#### [What the exercise asks]
Continue the text below on FIB dopant contrast enhancement, picking up after its final sentence.

An n-well contrast enhancement process, which is used for backside navigation has been further developed to observe dopant regions on top-down prepared devices. Dopant regions for the following structures were delineated: ▪ p-active regions in n-wells; ▪ n-active regions in p-wells; ▪ n-well to p-well interface; ▪ p+/p interface. The enhancement process to obtain this contrast was done on a Credence OptiFIB using a coaxial FIB/optical column. Illumination of the sample is a critical component of the process. First, the high contrast level obtained at a p/n junction was only achieved by using light assisted FIB oxide deposition. Second, sample illumination was found to enhance contrast while imaging the region of interest using the focused ion beam. The contrast becomes permanent only after the oxide is deposited. Contrary to chemical etch techniques imaged in a SEM, this enhancement process as well as the imaging process were completed in-situ. Further, this process proved to be very reproducible. This dopant contrast enhancement process provides an alternative to wet chemical delineation methods for the verification of dopant photomask registration, for accomplishing reverse engineering and for observing missing implants.

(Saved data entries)
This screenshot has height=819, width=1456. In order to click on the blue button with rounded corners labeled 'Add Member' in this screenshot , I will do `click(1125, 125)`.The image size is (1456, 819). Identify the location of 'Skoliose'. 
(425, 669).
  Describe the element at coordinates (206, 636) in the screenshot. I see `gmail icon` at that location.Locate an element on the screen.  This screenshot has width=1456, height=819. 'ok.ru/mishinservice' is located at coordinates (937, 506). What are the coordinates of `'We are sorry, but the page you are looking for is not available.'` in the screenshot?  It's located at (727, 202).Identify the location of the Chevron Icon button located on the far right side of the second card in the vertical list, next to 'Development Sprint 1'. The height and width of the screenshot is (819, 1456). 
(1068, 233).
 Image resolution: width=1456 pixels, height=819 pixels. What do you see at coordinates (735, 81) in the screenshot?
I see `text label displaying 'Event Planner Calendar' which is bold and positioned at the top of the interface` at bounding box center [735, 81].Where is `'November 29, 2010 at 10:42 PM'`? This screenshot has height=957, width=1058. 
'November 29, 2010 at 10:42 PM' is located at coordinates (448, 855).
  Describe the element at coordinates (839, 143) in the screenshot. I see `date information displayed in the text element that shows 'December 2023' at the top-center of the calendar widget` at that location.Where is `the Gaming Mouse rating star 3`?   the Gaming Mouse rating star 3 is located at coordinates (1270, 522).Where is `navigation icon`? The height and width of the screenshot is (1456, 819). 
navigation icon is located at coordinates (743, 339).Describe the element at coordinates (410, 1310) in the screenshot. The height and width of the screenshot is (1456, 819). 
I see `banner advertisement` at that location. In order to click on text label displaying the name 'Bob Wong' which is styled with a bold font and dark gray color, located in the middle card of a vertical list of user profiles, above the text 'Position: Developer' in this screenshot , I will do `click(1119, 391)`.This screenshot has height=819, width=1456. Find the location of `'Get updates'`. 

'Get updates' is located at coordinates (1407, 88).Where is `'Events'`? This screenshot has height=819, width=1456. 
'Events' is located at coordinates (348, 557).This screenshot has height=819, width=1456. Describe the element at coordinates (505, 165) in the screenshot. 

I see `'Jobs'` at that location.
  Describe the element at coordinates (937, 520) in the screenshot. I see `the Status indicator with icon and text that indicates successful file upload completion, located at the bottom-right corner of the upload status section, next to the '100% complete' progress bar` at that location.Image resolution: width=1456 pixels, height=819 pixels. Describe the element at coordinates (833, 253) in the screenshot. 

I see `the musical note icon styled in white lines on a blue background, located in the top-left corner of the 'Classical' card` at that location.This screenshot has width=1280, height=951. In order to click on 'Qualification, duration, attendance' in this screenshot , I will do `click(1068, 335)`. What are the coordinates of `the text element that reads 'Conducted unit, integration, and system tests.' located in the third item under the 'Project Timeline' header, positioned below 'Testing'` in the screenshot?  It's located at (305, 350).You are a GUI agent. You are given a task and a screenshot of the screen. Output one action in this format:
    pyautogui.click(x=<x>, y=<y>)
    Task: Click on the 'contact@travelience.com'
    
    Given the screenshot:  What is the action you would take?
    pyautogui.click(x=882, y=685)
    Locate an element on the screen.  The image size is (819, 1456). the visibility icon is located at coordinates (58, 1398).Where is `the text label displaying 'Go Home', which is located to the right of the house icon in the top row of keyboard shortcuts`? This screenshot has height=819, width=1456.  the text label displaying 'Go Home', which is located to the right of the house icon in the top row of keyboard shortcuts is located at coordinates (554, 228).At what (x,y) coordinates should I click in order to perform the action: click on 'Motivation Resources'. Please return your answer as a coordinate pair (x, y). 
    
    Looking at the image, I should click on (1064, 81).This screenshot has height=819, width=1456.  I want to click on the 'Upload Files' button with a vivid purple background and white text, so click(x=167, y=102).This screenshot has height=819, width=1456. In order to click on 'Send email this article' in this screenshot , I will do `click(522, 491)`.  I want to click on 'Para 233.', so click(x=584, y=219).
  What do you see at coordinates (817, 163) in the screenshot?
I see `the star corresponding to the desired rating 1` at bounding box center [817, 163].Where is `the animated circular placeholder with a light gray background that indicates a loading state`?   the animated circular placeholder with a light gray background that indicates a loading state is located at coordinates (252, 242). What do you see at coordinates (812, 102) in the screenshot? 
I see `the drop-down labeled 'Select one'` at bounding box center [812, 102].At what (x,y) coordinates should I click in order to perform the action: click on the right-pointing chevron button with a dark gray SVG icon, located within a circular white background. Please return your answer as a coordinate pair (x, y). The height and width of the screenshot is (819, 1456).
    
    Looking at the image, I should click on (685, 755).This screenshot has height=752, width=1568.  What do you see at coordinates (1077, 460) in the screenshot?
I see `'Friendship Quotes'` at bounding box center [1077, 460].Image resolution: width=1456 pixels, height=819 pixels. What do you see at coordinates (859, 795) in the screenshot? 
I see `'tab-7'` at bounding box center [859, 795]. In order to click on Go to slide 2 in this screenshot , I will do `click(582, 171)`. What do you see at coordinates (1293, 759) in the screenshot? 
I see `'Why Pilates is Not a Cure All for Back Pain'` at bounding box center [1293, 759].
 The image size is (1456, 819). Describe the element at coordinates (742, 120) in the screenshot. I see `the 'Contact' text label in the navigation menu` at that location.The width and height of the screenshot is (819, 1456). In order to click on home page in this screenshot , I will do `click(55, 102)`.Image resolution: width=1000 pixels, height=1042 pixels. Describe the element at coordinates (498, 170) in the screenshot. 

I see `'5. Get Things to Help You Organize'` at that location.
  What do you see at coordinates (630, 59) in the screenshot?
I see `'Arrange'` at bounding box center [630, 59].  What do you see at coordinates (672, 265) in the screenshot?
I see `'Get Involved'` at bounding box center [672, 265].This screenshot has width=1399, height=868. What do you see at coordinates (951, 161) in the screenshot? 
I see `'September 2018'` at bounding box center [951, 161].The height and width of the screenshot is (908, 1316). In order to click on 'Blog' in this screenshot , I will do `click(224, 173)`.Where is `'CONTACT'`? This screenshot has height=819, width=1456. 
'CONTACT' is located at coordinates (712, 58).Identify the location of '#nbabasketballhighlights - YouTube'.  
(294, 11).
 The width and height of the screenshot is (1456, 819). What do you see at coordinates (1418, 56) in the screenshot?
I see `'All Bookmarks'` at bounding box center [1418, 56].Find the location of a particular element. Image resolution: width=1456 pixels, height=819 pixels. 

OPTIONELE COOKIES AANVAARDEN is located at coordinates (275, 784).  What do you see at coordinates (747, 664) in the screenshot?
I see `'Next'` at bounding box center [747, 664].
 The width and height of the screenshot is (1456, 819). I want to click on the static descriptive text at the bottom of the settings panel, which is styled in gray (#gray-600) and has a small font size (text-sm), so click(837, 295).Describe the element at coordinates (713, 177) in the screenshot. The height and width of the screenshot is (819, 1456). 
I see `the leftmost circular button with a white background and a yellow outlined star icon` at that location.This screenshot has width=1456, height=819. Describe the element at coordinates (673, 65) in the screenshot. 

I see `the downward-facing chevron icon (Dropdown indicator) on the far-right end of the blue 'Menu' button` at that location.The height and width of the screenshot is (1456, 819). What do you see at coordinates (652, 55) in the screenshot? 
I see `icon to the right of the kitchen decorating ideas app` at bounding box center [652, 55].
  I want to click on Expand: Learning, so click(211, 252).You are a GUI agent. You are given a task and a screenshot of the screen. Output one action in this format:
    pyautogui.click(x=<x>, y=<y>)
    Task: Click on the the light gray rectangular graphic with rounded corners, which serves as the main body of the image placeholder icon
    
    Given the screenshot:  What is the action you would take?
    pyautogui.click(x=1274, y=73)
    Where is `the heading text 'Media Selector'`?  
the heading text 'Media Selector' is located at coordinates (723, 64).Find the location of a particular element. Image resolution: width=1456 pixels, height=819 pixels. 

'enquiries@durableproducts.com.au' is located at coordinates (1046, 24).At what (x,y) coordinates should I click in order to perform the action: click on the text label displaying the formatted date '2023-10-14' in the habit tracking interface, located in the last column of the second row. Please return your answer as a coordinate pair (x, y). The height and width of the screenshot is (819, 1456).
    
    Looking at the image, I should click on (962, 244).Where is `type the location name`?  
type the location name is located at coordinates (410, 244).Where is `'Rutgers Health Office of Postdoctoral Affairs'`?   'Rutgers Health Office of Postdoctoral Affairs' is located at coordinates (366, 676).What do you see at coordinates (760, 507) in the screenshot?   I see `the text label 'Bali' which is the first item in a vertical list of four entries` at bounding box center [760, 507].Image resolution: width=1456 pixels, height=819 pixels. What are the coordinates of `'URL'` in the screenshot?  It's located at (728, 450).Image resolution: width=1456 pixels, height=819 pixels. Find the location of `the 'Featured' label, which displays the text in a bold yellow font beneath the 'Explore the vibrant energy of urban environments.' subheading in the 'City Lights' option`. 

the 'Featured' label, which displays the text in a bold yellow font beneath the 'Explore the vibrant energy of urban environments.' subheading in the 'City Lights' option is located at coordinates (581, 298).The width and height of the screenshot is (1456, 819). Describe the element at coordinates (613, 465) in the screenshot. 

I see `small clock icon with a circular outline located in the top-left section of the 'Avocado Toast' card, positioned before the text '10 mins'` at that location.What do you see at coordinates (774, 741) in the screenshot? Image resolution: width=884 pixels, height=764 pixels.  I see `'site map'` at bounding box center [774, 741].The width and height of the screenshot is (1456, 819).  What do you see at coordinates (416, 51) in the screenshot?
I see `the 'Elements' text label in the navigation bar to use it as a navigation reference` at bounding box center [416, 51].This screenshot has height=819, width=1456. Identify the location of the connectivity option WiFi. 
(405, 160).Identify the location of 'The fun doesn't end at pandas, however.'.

#### [Answer to the problem]
Voltage contrast like imaging of n-wells in a grounded psubstrate is presented as a new method for assisting FIB microsurgery from the backside of the die. The initial, transient contrast is used for endpointing in the trenching process. It is made permanent by a spontaneous XeF2 etch followed by the deposition of a SiOx layer. Applications include direct CAD – FIB alignment and visualization of the wells for failure analysis.